The Art of Temporal Data: A Guide to Measuring Model Performance
In machine learning, when we work with data that changes over time, like sales numbers that are recorded every day, it’s important to think carefully about how we use this data to train our models and check how well they’re doing.
Think of the model as a person trying to predict the next part of a story based on all the previous chapters. To see how good their guess is, they compare it to the actual next chapter once it’s available. This is similar to how we test our models. We use data from the past and present (what we call the “in-time dataset”) to train them, and then we test them with new, future data (the “out-of-time dataset”) to see how well they predict.
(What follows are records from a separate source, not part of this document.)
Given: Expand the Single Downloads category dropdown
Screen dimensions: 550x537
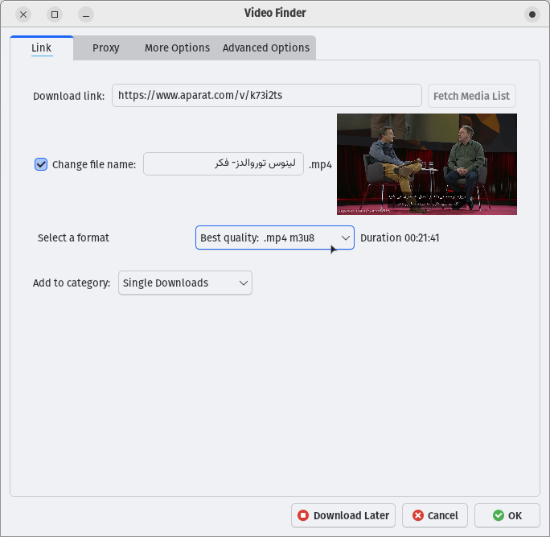Looking at the screenshot, I should 185,283.
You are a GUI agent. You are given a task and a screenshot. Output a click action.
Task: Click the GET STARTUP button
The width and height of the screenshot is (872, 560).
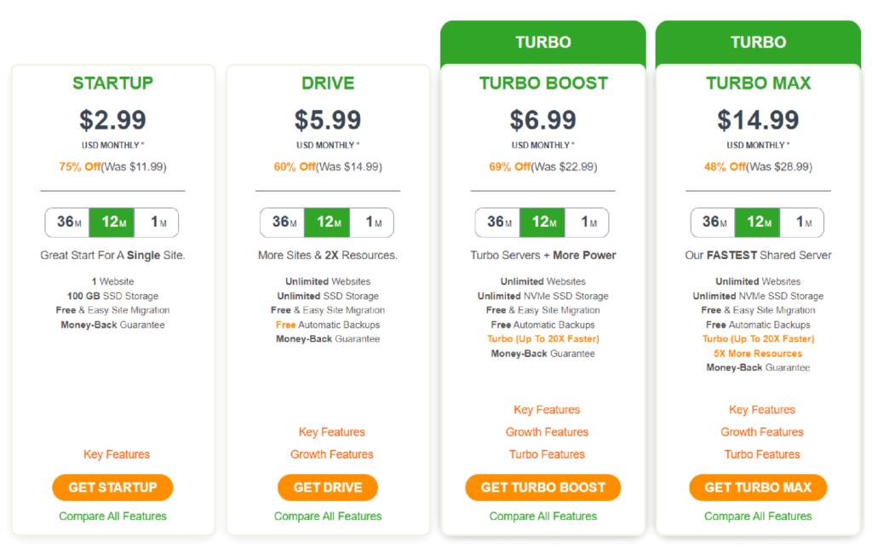(x=112, y=488)
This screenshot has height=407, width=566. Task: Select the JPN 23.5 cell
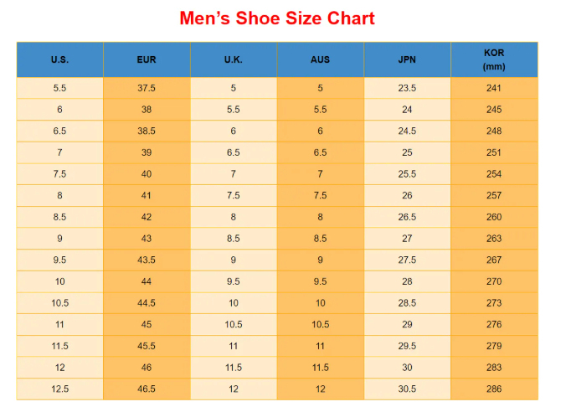[407, 88]
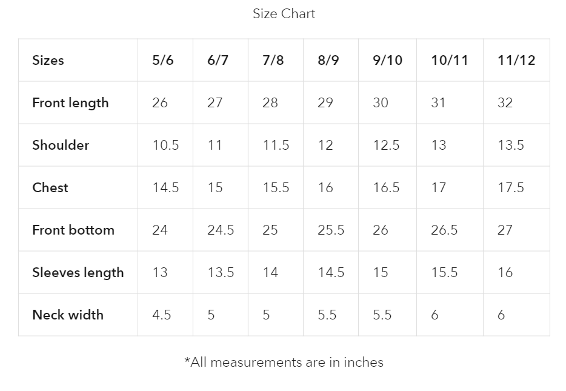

But here’s a tricky part: Should we use all of the in-time data for training and save the out-of-time data just for testing? Or should we split the in-time data further for more detailed testing and fine-tuning?
Data Flow Diagram of Temporal Data ML Training/Evaluation Loop
The key is to avoid using any future (out-of-time) data for model tuning prior to evaluation. If we do that, it’s like cheating by peeking into the future, which can mislead us about how good our model really is. We need to keep our training process honest by not letting it ‘see’ the future data.
After training our model with the in-time data, we first check how it’s doing with a part of that in-time data that we set aside. This is like a practice test. It helps us understand how healthy our model is. Then, the real test comes when we use the out-of-time data. This final step is crucial because it shows us how well our model can handle new, unseen data. It’s like the final round in a competition, deciding how strong and reliable our model is.
By following this process, we make sure our models are well-prepared to make predictions about the future, based on the data they were trained on. This approach helps us create models that are more accurate and trustworthy in real-world situations.